The future USS Tripoli will be placed into active service during a brief administrative commissioning Wednesday in Pascagoula, Mississippi.

Even though the ship will not be getting the grand Pensacola ceremony that had been planned for later this month, the push is on to ensure crewmembers get a special memento in honor of the occasion. 

“We had the coins in separate boxes. We had the plaques and the name tags in separate boxes,” said Harry White, a member of the Pensacola Commissioning Committee, explaining the final steps required to assemble the plank-owner plaques.

One of these plaques will be given to each member of Tripoli’s original 1,000-member crew.

“So, we had to go through and put in the coins and specifically. The seal goes here and Pensacola goes here and so, yeah, we put together over 1,100 of these, with name tags.”

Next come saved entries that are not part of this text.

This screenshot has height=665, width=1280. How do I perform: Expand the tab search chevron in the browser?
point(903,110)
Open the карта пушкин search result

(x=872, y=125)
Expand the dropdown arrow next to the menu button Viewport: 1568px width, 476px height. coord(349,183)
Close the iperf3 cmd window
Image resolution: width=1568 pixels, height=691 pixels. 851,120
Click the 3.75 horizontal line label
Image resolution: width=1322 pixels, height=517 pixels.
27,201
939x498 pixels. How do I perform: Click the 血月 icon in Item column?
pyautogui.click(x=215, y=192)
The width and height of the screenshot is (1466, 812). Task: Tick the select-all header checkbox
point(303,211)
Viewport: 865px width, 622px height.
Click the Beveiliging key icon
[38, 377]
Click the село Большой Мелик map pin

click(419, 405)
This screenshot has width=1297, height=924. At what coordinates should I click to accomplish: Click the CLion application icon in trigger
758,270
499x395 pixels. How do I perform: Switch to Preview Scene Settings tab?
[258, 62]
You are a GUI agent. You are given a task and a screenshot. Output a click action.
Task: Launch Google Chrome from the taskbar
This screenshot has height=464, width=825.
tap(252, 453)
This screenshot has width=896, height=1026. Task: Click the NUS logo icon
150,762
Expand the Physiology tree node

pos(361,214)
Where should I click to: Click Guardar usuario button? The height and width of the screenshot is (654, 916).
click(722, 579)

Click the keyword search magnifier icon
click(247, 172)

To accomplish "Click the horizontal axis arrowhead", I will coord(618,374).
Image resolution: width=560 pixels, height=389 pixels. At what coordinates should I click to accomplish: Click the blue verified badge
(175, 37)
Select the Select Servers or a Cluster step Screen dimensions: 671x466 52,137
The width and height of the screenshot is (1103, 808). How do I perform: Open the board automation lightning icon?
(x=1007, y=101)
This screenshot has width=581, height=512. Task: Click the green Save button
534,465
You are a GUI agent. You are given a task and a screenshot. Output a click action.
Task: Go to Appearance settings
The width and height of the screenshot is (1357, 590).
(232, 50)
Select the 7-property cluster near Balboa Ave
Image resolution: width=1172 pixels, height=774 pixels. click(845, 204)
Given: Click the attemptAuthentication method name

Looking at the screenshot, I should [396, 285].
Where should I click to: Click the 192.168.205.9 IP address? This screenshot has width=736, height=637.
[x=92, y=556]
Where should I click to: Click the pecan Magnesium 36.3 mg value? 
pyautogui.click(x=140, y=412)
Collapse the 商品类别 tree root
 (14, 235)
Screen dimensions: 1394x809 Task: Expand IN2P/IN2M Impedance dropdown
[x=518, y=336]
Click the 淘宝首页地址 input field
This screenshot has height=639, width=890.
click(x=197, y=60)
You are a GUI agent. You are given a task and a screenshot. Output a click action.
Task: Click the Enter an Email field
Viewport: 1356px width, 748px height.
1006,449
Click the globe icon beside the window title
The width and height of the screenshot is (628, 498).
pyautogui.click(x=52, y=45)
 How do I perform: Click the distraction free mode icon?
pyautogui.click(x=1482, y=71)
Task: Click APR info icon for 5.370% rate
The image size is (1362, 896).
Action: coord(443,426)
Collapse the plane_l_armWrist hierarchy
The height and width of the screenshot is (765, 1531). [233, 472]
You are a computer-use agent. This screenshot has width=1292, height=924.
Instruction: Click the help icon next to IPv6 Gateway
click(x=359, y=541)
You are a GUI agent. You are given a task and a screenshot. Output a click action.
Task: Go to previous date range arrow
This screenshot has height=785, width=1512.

The assembly of the plaques took place at Sandy and Bubba’s Chevrolet dealership in Milton. Most of that work was completed on Thursday. On Friday, committee members and volunteers were packaging and labeling.

“There will be a list on the inside and a list on the outside. But, this box, Box number 40 has the information for LS2 Houck, Benjamin Houck, then Lane Houck,” said White, listing the crew members who’ll get the plaques in that particular box.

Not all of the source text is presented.